My own mind pierces my brain with barbed chains.
I seek to delve in thought....
yet the pain my mind affords me is enough to drive me to numbness.
I must distract myself lest I go mad.
As I sit here it is as though my brain is swimming in ice
with tendrils of smoke as webs dancing thoughout.
A gentle throbbing, a slow beat like the rocking of a boat on calm waters.
My mind is pulsing.
What is this, it not quite clarity nor is it insanity.
I lack rhyme or reason.
Throughout my body I feel... I feel many things
I feel barbs of ice slithering down my shoulders
barbs... always barbs.
I feel emotions that do not feel my own.
I turned myself off and I have forgotten how do feel.
I cannot tell whether these are my feelings
or are they other's? Is it that I feel because I long to?
I long to feel what I can no longer be in touch with.
I can't view things as the innocent. I desire even for just a moment
Just a moment to feel the pure unadulterated...anything
That feeling not my own. Untainted. I almost hunger for it.
Even just to share, an emotion, a feeling. Love, happiness.
That special carefree satisfaction of which I lack.
I am tainted. My heart, my mind, my soul.
All of my being is covered with barbs.

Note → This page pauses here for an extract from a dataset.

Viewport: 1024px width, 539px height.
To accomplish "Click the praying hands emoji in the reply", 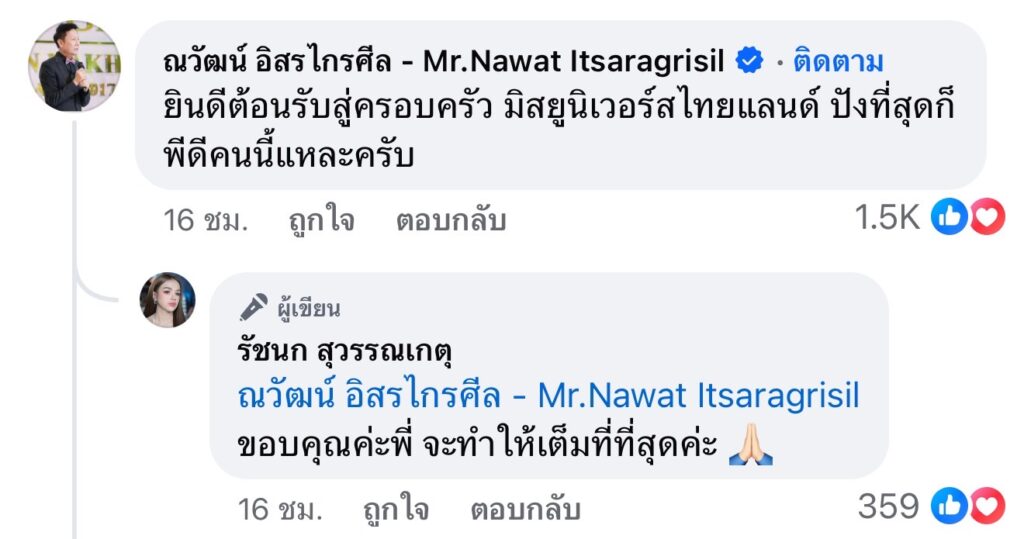I will 750,445.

A sickly ichor of knowledge and scars
that taints all I feel and see.
I desire to feel, I shy away when I am made to feel.
do I shy away because I am made to feel when I do not desire
to be haunted by my barbed memories.
Or do I I feel my barbs because I desire the emotions I can't have?
Perhaps it is both.
When I die, will I fade and finally rest
or will I linger, a Wraith, completing my unfinished business
and then yet linger
desiring the emotions I am doomed never to have?
If only the barbs of my thoughts could rip off open old scars so they could heal anew
Instead of forcing me to flee, because I can't allow myself to feel
I must push things aside, because I must shoulder the burden
The world does not suffer people to live.